• [STUDY TEXT]:
It has been gratifying to see George H.W. Bush finally receive the recognition he deserves. He was one of the finest men to serve as president and among America’s most consequential chief executives.

Bush was the last of the Greatest Generation to serve in the Oval Office. In their youth, these men and women saved the world from Nazism and Japanese imperialism. In their middle years, they defended freedom in the struggle against Soviet communism, which ended on President Bush’s watch.

The Greatest Generation embodied timeless values at the heart of the American character. After winning the war, they came home, began life anew, created prosperity, and built the institutions that brought peace to the postwar world. Bush rushed through Yale in two and a half years while starting a family and leading the Yale baseball team to the College World Series in 1947 and 1948. He then went to Texas to learn the oil business and entered politics in 1963.

• [RECORDS]:
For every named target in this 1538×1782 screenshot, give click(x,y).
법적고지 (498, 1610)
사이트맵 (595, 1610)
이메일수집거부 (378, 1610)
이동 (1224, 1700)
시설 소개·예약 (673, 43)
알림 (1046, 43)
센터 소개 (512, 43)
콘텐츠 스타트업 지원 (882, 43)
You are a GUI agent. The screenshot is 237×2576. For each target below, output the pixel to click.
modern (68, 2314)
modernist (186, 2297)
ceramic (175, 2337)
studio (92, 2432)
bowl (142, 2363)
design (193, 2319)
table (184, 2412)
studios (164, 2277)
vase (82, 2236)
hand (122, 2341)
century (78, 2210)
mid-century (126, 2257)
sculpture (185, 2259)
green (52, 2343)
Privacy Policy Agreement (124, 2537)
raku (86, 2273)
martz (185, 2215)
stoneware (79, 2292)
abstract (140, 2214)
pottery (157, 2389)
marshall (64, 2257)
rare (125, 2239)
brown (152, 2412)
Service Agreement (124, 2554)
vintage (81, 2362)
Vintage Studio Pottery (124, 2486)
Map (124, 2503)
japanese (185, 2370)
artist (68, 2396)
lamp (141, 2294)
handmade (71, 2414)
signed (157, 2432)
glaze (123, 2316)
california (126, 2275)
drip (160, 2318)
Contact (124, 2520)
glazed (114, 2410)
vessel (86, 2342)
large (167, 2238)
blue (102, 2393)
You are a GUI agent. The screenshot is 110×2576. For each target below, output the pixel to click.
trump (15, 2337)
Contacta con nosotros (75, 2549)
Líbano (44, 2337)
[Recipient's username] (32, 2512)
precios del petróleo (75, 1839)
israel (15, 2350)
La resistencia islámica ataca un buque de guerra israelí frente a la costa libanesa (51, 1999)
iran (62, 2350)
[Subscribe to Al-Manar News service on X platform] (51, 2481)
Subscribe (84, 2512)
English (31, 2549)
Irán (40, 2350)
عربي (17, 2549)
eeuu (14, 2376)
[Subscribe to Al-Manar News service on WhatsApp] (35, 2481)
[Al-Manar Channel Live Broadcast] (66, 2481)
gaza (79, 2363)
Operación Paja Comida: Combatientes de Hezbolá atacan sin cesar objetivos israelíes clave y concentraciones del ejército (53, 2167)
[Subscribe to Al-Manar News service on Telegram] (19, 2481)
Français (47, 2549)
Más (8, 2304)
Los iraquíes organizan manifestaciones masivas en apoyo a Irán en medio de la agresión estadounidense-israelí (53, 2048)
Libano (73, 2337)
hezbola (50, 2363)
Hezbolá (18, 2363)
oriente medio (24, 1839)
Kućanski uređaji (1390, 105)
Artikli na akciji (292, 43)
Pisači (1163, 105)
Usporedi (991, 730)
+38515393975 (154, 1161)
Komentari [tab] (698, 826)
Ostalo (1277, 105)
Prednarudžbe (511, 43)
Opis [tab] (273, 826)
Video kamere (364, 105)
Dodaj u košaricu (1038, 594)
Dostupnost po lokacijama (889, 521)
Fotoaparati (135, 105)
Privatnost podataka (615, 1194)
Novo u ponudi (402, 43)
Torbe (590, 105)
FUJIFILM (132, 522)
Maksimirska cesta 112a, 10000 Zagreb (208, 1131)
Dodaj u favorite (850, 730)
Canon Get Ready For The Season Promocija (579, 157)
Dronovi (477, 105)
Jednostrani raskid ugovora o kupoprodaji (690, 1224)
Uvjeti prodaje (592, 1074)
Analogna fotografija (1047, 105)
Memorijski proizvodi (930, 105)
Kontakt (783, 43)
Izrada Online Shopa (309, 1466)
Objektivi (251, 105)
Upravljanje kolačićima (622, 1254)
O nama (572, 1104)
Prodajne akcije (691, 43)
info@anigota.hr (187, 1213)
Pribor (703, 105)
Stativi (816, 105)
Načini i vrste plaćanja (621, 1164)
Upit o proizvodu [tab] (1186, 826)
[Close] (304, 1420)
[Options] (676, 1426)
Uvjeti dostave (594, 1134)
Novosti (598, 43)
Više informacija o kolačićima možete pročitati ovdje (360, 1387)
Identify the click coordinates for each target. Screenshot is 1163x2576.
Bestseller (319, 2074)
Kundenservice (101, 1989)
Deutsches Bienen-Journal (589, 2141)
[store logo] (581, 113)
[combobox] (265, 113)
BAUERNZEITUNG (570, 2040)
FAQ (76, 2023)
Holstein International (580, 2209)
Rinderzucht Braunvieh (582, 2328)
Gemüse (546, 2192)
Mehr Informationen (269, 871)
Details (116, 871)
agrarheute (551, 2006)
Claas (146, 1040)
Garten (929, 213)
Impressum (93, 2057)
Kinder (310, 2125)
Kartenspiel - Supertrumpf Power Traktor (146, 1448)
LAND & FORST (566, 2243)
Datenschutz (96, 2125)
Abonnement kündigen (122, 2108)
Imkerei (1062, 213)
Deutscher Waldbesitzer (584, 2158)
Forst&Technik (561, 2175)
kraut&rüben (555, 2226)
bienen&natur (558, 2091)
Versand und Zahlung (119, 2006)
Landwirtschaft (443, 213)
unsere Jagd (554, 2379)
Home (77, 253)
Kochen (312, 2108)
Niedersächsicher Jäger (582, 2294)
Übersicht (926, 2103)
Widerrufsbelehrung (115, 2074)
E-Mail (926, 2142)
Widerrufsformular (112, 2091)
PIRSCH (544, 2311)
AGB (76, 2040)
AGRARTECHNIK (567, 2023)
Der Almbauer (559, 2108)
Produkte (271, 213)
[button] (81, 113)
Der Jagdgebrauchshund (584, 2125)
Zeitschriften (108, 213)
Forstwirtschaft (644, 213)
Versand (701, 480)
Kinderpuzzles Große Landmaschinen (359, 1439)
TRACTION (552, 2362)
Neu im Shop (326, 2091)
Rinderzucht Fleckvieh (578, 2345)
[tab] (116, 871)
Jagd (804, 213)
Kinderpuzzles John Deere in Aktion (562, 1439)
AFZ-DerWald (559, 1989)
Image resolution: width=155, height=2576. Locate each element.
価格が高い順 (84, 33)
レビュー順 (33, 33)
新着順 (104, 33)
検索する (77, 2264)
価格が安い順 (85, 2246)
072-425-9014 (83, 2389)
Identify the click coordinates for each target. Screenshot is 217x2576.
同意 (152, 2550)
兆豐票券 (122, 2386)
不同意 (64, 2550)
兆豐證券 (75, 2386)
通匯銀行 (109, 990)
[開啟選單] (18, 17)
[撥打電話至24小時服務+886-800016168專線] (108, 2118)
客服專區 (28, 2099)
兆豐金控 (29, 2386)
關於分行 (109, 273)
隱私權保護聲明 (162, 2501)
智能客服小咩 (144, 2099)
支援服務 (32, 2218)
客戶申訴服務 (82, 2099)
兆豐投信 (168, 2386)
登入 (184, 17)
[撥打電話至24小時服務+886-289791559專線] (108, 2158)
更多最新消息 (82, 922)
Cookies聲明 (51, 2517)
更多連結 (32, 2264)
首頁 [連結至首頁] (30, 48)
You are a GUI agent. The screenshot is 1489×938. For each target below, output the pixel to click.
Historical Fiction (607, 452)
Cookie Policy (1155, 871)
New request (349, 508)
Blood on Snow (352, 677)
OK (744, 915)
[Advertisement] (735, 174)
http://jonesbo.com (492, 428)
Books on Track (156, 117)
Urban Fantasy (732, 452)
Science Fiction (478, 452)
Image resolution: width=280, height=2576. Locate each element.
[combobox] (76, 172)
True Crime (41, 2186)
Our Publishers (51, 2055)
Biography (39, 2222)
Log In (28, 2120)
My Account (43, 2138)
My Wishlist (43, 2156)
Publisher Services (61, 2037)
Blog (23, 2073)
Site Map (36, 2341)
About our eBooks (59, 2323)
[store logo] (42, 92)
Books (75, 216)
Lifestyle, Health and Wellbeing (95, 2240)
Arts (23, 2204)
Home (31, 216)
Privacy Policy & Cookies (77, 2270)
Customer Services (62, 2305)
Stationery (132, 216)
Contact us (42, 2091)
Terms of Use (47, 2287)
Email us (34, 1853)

• [EXERCISE REQUIREMENTS]:
(A) Reproduce the portion of the passage on George H.W. Bush starting at "Bush was the" and ending at "President Bush’s watch.".
(B) According to the passage on George H.W. Bush, in which years did Bush lead the Yale baseball team to the College World Series?
(C) Extend the passage on George H.W. Bush beyond its final sentence.

• [EXERCISE RESPONSES]:
(A)
Bush was the last of the Greatest Generation to serve in the Oval Office. In their youth, these men and women saved the world from Nazism and Japanese imperialism. In their middle years, they defended freedom in the struggle against Soviet communism, which ended on President Bush’s watch.

(B) 1947 and 1948

(C)
FILE -- Former President George H.W. Bush arrives at the 2007 Ronald Reagan Freedom Award gala dinner held in his honor in Beverly Hills, Calif.  (AP Photo/Matt Sayles, File)

I met Bush in 1973 when I was 22, the newly elected national head of the College Republicans, which had reputation for needless internecine warfare. I was summoned from my office in the Republican National Committee’s subbasement for a lecture from RNC Chairman Bush on behaving ourselves. When Bush asked if we had any questions, my executive director said he had heard the chairman kept a speedboat on the Potomac. Could he borrow it that weekend? Bush said yes to Lee Atwater’s cheeky question.